═══ Records supplied ═══
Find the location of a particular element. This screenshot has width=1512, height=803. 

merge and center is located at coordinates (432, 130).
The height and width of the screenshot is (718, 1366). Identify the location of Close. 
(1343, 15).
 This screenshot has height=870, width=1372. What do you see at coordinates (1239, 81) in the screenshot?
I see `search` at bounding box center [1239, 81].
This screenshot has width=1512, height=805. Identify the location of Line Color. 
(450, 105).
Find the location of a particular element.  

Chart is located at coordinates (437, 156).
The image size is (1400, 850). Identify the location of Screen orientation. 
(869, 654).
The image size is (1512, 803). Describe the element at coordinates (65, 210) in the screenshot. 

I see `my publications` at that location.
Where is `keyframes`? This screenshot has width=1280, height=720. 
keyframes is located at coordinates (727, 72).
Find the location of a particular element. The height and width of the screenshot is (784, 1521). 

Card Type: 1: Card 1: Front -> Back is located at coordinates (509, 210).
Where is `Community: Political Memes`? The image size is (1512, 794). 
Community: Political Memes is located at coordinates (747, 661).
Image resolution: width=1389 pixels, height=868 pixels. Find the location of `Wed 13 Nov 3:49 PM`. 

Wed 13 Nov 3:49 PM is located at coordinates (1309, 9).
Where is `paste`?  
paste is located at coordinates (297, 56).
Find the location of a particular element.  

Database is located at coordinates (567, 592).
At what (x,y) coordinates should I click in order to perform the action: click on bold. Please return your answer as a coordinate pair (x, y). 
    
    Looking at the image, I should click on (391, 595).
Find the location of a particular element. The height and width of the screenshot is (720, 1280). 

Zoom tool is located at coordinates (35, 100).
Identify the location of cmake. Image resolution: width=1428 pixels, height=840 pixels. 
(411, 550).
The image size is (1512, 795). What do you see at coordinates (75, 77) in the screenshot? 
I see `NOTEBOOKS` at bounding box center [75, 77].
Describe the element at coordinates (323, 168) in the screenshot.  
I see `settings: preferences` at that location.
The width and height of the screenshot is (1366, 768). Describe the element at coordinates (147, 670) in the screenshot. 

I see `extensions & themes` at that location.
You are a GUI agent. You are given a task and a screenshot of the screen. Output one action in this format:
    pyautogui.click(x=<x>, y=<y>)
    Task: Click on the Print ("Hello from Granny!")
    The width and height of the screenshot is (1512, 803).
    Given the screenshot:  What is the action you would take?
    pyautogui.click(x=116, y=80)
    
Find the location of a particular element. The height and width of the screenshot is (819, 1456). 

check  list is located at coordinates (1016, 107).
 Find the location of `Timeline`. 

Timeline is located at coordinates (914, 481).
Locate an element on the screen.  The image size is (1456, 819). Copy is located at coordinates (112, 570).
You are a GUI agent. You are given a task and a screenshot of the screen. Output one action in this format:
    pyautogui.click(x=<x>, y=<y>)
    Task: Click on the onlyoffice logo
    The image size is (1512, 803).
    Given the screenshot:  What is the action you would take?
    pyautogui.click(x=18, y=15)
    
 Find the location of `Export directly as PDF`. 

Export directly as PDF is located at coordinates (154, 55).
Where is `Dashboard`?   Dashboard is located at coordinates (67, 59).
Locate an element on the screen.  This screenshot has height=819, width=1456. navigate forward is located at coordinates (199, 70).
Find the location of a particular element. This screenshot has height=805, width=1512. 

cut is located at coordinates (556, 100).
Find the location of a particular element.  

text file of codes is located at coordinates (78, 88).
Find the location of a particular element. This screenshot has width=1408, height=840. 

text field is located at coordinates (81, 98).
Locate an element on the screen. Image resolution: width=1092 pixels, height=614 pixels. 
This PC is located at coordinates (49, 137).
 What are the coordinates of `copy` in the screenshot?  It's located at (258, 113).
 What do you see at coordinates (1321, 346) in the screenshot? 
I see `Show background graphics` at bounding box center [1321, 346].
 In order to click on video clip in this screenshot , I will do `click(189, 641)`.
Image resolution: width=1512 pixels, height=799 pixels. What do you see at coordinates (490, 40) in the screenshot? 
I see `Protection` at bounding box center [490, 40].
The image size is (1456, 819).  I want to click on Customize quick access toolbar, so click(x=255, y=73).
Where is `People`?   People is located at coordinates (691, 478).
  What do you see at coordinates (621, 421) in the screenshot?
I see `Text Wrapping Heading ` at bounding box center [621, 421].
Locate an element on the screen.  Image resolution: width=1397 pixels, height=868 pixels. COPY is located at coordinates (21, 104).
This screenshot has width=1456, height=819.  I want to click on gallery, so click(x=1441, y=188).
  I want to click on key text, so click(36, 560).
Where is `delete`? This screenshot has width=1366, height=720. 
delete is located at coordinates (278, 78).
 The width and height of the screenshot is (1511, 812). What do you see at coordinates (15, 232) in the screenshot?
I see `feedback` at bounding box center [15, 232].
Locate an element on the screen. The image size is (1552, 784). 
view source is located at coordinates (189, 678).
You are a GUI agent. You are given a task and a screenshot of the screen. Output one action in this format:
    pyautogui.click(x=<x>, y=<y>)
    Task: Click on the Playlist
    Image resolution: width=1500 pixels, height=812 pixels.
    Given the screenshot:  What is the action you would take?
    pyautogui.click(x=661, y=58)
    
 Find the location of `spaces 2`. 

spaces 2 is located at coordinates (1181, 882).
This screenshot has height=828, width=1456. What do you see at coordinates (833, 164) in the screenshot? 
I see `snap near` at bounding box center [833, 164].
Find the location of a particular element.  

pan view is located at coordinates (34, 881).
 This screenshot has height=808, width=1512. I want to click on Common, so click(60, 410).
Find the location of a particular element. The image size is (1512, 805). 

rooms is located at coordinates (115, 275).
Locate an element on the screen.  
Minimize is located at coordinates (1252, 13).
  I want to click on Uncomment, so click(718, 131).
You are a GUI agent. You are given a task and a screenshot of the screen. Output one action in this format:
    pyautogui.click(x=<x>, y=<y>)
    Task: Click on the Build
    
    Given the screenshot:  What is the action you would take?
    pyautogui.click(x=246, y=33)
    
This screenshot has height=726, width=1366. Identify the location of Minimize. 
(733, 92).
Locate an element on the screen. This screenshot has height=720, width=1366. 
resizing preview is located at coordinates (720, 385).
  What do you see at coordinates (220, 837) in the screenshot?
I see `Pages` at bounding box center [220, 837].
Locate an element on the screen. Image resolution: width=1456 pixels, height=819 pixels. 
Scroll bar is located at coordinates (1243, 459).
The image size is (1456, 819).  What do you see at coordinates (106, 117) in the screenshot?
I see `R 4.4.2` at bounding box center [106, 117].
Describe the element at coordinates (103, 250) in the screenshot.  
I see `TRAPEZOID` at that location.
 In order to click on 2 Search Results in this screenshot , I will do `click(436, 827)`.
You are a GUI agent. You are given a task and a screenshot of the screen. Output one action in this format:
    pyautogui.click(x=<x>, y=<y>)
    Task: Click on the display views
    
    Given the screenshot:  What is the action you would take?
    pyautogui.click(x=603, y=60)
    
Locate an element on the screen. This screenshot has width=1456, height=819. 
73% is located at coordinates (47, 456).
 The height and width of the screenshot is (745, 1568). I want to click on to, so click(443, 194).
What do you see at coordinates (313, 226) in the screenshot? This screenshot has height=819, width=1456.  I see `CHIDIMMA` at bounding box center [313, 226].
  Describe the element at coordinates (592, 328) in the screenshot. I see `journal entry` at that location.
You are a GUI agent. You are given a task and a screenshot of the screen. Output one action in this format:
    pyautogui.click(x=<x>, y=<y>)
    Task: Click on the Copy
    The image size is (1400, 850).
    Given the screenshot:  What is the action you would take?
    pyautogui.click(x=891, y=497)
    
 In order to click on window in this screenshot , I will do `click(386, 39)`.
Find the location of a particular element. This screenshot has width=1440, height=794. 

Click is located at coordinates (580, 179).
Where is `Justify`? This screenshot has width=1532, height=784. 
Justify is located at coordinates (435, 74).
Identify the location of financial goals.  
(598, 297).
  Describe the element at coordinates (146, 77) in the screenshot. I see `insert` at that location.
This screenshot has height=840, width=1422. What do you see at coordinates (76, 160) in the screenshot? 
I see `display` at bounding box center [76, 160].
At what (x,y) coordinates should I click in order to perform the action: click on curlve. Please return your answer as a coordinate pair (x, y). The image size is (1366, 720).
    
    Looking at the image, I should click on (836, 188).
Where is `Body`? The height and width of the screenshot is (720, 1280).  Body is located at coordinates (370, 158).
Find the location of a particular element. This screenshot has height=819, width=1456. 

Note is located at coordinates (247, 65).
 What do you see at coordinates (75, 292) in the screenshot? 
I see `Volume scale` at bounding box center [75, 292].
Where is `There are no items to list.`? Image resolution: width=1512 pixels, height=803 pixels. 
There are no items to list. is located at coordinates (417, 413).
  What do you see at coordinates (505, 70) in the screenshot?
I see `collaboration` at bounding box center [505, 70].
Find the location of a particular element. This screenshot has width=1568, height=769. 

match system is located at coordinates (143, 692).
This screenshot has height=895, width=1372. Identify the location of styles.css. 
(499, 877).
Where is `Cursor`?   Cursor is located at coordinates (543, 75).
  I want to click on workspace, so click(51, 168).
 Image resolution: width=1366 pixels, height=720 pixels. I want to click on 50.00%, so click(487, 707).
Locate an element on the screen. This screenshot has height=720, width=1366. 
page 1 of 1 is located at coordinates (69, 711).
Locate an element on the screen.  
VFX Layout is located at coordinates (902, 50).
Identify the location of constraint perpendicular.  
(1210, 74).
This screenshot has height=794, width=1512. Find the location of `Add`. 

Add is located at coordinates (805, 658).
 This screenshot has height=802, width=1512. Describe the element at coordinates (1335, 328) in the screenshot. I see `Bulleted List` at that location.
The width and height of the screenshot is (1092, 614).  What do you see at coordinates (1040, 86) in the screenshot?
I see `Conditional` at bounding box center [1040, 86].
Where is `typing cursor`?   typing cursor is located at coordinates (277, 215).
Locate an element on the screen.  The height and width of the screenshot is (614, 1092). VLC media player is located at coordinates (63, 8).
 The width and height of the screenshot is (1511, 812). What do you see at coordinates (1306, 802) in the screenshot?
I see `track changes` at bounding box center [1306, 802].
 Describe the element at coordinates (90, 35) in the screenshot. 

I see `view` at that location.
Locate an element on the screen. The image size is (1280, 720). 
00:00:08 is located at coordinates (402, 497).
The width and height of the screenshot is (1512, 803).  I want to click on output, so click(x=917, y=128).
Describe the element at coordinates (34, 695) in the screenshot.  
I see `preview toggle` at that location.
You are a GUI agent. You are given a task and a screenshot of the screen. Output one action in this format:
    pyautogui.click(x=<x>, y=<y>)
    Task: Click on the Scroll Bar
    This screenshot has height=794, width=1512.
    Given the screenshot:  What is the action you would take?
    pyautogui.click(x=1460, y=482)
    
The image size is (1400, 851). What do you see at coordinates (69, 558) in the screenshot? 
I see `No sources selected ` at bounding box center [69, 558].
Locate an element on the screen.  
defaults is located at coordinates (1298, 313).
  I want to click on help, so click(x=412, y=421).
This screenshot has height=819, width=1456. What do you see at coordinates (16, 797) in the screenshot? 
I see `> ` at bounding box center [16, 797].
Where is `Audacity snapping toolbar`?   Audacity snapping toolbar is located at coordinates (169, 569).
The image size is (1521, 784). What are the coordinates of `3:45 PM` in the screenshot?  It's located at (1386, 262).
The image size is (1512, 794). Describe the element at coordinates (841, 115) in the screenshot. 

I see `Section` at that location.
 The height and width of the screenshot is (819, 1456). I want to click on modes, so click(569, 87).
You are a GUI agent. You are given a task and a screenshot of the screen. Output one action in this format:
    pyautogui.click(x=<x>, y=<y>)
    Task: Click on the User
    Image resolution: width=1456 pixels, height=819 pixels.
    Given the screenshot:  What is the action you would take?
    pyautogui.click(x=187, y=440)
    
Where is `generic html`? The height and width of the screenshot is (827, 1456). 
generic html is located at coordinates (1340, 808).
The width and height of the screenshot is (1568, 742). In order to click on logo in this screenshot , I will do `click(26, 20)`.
═══
### [Given instruction]
Return, without any changes, every line from the start of the records down through the line containing "Chart is located at coordinates (437, 156).", with both ends included.

### [Correct result]
Find the location of a particular element. This screenshot has width=1512, height=803. 

merge and center is located at coordinates (432, 130).
The height and width of the screenshot is (718, 1366). Identify the location of Close. 
(1343, 15).
 This screenshot has height=870, width=1372. What do you see at coordinates (1239, 81) in the screenshot?
I see `search` at bounding box center [1239, 81].
This screenshot has width=1512, height=805. Identify the location of Line Color. 
(450, 105).
Find the location of a particular element.  

Chart is located at coordinates (437, 156).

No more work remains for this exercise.